Process
Contents: Overview | Transcription | Python Text Mining | Linking Primary Tag Sheet to Individual Transcripts

Overview
To summarize the process:
-
Audio is transcribed into CSV files by Premiere
-
CSVs are made into individual Google Sheets and also added to the Python Transcription Mining Tool
-
Within the tool, these items are combined and searched for all associated words and phrases built into the tool under different tag categories
-
The tool generates a tally of the these words and phrases, which is used to create the “Primary Tag Sheet” in another Google Sheet
-
Using the Apps Script function, all individual transcripts are linked to the primary tag sheet so their tag fields are automatically generated
-
New categories or associated words can be added or removed to the Primary Tag Sheet and these changes can be implemented across all individual transcripts by simply re-running the code
-
Individual changes can be implemented during the student worker led copy editing process to catch any data driven errors
✺
Transcription
Moving away from the speech to text tools the department had been working with, I tested Adobe Premiere’s transcription tools and found it uniquely well-suited for the OHD framework, with advantages including dramatically increased accuracy in differentiating speakers and transcribing dialogue, significantly faster transcription speed, and high privacy standards with GDPR compliance, ensuring all transcription material is stored locally and not uploaded to the cloud.[1]

That said, the tool is not perfect. While modern recordings in good conditions have extremely high transcription accuracy, poor quality recordings or interviews between two similar sounding people can require significant copyediting. Recent work by the Matt Miller of the Library of Congress has me very interested in creating custom speech to text tools using Whisper(.cpp) to possibly help improve on these inaccuracies.[2]
✺
Python Text Mining
After initial tests using the web based text mining tool Voyant, I wanted to create a text mining tool from scratch using Python that would allow me to identify specific words and phrases, create custom tagging categories and “stopwords”(words removed from text before processing and analysis) for each collection. Once the CSVs of the transcript are added to a folder in the Python workspace, the code imports text mining libraries such as Pandas, NLTK, TextBlob, and regular expressions for processing.

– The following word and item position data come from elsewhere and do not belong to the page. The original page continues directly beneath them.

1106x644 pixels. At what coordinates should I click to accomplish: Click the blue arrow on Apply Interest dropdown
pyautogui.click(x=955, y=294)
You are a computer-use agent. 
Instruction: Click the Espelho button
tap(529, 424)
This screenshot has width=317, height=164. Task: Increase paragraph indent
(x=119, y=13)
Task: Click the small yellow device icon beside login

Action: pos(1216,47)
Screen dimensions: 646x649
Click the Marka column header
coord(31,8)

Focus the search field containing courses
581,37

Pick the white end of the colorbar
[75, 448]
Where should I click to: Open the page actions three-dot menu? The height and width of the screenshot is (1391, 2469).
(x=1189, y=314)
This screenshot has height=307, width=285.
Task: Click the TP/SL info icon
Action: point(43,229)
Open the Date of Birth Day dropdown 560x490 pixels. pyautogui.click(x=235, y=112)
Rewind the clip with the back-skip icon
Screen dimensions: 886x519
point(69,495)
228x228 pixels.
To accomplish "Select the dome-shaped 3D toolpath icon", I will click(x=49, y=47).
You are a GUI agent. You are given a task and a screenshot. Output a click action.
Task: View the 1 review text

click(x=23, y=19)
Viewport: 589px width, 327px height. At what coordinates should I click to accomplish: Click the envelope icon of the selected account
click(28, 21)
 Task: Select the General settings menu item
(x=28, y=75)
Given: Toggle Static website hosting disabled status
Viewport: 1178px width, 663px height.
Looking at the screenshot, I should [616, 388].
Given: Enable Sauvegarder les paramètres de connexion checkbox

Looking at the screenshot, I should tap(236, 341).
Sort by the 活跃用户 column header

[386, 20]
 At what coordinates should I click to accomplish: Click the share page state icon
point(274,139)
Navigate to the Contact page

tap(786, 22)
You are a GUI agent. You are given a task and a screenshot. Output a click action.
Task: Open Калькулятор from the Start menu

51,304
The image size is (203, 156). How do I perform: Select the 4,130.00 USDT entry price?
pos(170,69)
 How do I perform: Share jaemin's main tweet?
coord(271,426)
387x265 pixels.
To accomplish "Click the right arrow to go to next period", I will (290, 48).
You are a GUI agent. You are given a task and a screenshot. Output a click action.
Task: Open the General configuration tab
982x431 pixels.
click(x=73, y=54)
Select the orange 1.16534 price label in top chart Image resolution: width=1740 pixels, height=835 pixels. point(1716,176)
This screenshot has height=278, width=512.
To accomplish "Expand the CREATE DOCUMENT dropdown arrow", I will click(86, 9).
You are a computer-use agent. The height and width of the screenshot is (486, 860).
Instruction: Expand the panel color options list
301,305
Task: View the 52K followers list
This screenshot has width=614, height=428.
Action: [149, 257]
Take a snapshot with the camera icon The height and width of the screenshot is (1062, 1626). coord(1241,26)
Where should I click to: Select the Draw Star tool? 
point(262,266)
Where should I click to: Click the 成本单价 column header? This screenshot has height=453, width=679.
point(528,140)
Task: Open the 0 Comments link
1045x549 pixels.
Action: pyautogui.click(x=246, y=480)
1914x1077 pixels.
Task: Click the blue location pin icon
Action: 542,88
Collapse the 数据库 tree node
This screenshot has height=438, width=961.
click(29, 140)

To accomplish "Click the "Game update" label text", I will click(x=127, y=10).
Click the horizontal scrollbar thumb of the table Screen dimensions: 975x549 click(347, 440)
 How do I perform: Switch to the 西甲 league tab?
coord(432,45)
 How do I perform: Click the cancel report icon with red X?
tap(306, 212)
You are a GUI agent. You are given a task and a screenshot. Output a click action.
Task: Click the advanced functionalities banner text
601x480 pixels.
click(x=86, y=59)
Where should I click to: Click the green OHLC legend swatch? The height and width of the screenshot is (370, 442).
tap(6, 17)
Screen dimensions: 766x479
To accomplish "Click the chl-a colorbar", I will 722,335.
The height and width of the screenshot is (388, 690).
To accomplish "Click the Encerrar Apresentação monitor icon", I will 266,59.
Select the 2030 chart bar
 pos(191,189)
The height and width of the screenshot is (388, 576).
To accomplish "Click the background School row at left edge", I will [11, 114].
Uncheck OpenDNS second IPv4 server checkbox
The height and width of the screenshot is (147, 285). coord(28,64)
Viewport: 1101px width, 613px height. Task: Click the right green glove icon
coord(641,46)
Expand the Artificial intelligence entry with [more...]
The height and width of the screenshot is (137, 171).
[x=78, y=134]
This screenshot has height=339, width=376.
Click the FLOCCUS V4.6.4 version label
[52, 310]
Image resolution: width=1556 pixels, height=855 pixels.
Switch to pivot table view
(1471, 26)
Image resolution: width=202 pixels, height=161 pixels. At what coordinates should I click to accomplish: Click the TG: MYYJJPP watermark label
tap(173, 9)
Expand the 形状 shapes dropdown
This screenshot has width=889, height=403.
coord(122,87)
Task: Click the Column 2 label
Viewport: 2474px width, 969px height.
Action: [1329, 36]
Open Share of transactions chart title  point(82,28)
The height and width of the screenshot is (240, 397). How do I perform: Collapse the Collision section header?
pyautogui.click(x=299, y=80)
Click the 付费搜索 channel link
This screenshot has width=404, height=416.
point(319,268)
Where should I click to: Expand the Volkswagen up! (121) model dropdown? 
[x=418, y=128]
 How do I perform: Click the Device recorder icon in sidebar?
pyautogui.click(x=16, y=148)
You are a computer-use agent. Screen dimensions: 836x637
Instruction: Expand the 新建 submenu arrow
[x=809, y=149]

Below this header material in the Python file are three categories of tags: general, geographic and custom, which contain twenty subsections each and these subsections contain 50 associated words or phrases that are being identified throughout the combined corpus and ultimately tallied to produce the output shown here:
✺

See Appendix 1 for an excerpt of the this script or visit the Git to view in full.
Linking Primary Tag Sheet to Individual Transcripts
This data is then entered into a “primary tag sheet” also in Google Sheets. After formatting their transcripts, the student worker opens the Apps Script extension and enters a string of code (see Appendix 2). After making two minor adjustments based on the URL of their transcript, it will be linked to the Primary Tag Sheet.
✺